Eine der ersten Fragen, die ich den Katzeneltern im Rahmen einer Beratung stelle, dreht sich um die Gesundheit ihrer felligen Mitbewohner_innen. Ihr ist erst einmal nichts anzumerken. Und einmal im Jahr wird die Katze der Tierärztin im Rahmen der Impfung vorgestellt, da war auch nie etwas zu finden. Die Katze sei also gesund, heißt es. Ja, das kann durchaus sein. Aber: Welche Untersuchungen wurden überhaupt gemacht? Wenn nichts anderes verlangt wird, wird die Katze in der Regel abgehört, abgetastet, das Fell angesehen und in Mund, Augen und Ohren geschaut. Sicher können da bereits manche Krankheiten erkannt werden. Die Tierärztin ist außerdem darauf angewiesen, dass die Katzeneltern ihr von eventuellen Auffälligkeiten zu Hause erzählt, die beim kurzen Besuch in der Praxis gar nicht auffallen. Vergessen wir dabei manchmal etwas? Oder fallen uns manche Sachen vielleicht gar nicht mehr auf, weil sie sich über die Zeit so eingeschlichen haben?

Die Katze schafft es, einen großen Teil der Krankheiten sehr lang zu verbergen. Das ist in freier Natur ihr Schutz vor Fressfeinden, die in einer kranken Katze sofort ein einfaches Opfer sehen. In menschlicher Obhut ist das wiederum von Nachteil, weil sie uns eben nicht deutlich genug zeigt, dass es ihr nicht gut geht.

Wie es um ihre inneren Werte bestellt ist, verrät uns zum großen Teil eine Blutuntersuchung. Liegt organisch etwas im Argen, verändern sich die Blutwerte und wir können darauf (hoffentlich) positiv Einfluss nehmen. Auch eine Urinuntersuchung bietet sich – gerade bei Verhaltensauffälligkeiten – an. Blasenentzündungen und Blasensteine sind keine Seltenheit bei Katzen und verursachen starke Schmerzen. Und wie ist es um die Zähne bestellt? Ein einfacher Blick in die Mundhöhle reicht nicht aus, um zu 100 % sagen zu können, dass alle Zähne gesund und schmerzfrei sind. FORL ist die berüchtigte Zahnerkrankung bei Katzen und das was wir im Mund sehen, ist wie so nur die Spitze des Eisbergs. Ein Dental-Röntgen gibt Aufschluss darüber, ob es unter dem Zahnfleisch nicht doch brodelt. Und ob der Rücken oder die Gelenke auffällig sind und eventuell schmerzen, kann oft ein allgemeines Röntgen-Bild darstellen. Ich weiß, dass diese Untersuchungen alle recht viel Geld kosten können. Daher sind viele Katzen meiner Meinung nach untertherapiert. Denn viele Menschen wissen gar nicht, dass ihren Lieblingen etwas fehlt.

********

• **GELESENES ANWENDEN**:
(A) Stimmen die folgenden Aussagen mit dem Text über die Katzengesundheit überein? Beantworte jede mit Ja oder Nein und zitiere die entscheidenden Worte wörtlich.
(i) Laut den Katzeneltern wird die Katze einmal im Jahr bei der Impfung der Tierärztin vorgestellt.
(ii) Ein einfacher Blick in die Mundhöhle genügt, um sicher zu sagen, dass alle Zähne gesund sind.
(iii) Blasenentzündungen kommen bei Katzen nur selten vor.
(B) Gib aus dem Text über die Katzengesundheit den Abschnitt von „Die Katze schafft“ bis einschließlich „nicht gut geht.“ wortgetreu wieder.
(C) Wie geht der Text über die Katzengesundheit nach seinem letzten Satz weiter? Schreibe die Fortsetzung.
Das Material hat mit dem Text über die Katzengesundheit nichts zu tun.

********

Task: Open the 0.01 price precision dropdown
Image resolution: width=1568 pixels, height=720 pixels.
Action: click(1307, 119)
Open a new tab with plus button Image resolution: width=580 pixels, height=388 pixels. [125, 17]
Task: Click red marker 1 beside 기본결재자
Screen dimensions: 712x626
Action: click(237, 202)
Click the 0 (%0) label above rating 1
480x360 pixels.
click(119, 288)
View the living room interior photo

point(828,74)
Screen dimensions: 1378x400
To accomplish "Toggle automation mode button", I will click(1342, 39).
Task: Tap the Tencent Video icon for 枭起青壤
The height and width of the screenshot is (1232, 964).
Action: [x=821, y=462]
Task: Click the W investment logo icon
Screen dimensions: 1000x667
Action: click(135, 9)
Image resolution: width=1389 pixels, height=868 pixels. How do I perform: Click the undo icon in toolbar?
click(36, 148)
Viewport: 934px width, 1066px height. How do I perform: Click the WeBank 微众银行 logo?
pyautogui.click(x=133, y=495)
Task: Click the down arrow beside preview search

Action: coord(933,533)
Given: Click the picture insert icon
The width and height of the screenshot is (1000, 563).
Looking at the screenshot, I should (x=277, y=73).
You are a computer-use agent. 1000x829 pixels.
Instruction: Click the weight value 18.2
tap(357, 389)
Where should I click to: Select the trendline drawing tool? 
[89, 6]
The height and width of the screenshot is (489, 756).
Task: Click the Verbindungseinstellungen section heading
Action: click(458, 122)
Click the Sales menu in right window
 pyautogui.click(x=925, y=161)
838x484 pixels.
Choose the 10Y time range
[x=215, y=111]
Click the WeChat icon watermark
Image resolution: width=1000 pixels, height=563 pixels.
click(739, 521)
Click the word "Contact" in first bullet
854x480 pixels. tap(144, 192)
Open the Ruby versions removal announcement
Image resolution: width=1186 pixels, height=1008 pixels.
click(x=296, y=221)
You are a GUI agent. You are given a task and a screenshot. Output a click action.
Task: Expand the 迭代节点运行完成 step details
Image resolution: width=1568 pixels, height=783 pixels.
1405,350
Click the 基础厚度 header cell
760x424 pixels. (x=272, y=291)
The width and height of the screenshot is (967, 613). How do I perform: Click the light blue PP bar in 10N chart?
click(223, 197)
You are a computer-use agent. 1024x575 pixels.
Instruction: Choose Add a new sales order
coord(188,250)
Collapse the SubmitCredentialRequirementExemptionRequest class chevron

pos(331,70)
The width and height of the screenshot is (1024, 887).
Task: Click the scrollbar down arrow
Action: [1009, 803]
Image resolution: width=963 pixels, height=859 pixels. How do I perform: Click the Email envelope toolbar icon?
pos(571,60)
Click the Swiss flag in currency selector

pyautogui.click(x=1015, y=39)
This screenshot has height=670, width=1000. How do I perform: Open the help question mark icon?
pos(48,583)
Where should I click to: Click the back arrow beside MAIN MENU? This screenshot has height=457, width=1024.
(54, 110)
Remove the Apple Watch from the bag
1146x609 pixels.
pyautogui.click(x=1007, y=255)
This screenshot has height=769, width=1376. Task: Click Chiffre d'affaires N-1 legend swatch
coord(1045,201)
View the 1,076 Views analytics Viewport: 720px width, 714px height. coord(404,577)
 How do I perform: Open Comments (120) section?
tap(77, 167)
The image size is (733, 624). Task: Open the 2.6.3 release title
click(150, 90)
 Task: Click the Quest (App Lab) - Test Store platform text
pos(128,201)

********

• **ERWARTETE ANTWORTEN**:
(A)
(i) Ja: „einmal im Jahr wird die Katze der Tierärztin im Rahmen der Impfung vorgestellt“
(ii) Nein: „Ein einfacher Blick in die Mundhöhle reicht nicht aus, um zu 100 % sagen zu können, dass alle Zähne gesund und schmerzfrei sind.“
(iii) Nein: „Blasenentzündungen und Blasensteine sind keine Seltenheit bei Katzen“

(B)
Die Katze schafft es, einen großen Teil der Krankheiten sehr lang zu verbergen. Das ist in freier Natur ihr Schutz vor Fressfeinden, die in einer kranken Katze sofort ein einfaches Opfer sehen. In menschlicher Obhut ist das wiederum von Nachteil, weil sie uns eben nicht deutlich genug zeigt, dass es ihr nicht gut geht.

(C)
Unschöne Themen, nicht wahr? Warum interessiert mich als Verhaltensberaterin eigentlich die Gesundheit der Katzen? Es geht ja schließlich um ihr Verhalten und nicht um eventuelle Wehwehchen… Darf ich fragen, wie geht es Ihnen denn, wenn Sie Schmerzen haben? Zumindest ich bin dann kein Ausbund an Freude und Lebensmut, sondern zickig und zurückgezogen. Da ich ein Mensch bin, der unter Menschen lebt, kann ich mich bei anderen, die mich verstehen, über mein Leid beklagen, mir Hilfe suchen und meine Lage hoffentlich einschätzen. Das macht es meist erträglicher. Eine Katze kann sich nicht so gut verständlich machen, sich nicht eigenständig um tierärztliche Hilfe bemühen und vermutlich ihre Lage auch nicht unbedingt einschätzen. Für sie bedeutet Schmerz und Leiden vor allem Stress, für den sie sich ein Ventil in unerwünschtem oder auffälligem Verhalten sucht.

Also: Wann haben Sie Ihre Lieblinge das letzte Mal gründlich (!) tierärztlich durchchecken lassen?